A federal judge tossed out a lawsuit that sought to hold an employer responsible for a worker’s spouse getting sick with COVID-19.
U.S. District Judge Maxine M. Chesney in San Francisco on Monday dismissed the complaint filed by Corby Kuciemba and her husband, Robert Kuciemba. The judge gave the couple an opportunity to revise their complaint to try to resurrect the case.
The judge ruled that most of the claims in the lawsuit are barred due to the “exclusive remedy” provisions of workers compensation, under which the husband is precluded from suing his company directly.
Martin Zurada, a lawyer for the Kuciembas, had no immediate comment.
Chesney also ruled that the couple’s suit doesn’t meet the required threshold, or standing, to hold Robert Kuciemba’s employer, Victory Woodworks Inc., liable for creating a public nuisance.

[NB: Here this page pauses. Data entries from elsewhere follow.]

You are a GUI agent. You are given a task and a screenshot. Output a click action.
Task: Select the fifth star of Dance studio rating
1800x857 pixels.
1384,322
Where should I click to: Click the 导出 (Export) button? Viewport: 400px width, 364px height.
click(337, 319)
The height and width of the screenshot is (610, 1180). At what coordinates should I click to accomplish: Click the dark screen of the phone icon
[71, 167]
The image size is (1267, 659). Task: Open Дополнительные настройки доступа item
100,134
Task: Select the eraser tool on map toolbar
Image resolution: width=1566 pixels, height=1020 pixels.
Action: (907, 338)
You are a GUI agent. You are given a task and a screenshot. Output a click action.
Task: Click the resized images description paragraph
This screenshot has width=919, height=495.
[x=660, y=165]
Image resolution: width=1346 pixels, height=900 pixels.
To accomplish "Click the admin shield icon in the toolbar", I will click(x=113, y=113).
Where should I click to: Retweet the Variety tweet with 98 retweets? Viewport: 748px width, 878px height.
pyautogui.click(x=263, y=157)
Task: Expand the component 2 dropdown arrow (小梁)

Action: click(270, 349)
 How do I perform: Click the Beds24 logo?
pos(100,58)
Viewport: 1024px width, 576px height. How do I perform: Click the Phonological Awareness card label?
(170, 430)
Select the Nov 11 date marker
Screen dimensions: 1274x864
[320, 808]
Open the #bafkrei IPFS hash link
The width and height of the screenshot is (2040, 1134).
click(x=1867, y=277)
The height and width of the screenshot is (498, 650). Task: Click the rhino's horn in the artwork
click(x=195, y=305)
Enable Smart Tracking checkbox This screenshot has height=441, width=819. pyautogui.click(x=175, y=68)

The couple alleged that Victory Woodworks violated local and federal virus-safety guidelines when it moved workers from one site to another in the San Francisco region. The company’s failure to take basic precautions caused Robert Kuciemba to contract the virus and unknowingly bring it home and infect his wife, according to the complaint, which stated that both husband and wife required extended hospital stays and suffer from after-effects.
Chesney’s decision upheld precedent prohibiting claims “against an employer by any outsider allegedly hurt by an employee’s on-the-job injury,” William Bogdan, a lawyer for Victory Woodworks, said in an email. Regardless of revisions to the lawsuit that the Kuciembas may advance, “the outcome should remain the same,” he said.
The case is Kuciemba v. Victory Woodworks, 20-cv-09355, U.S. District Court, Northern District of California (San Francisco).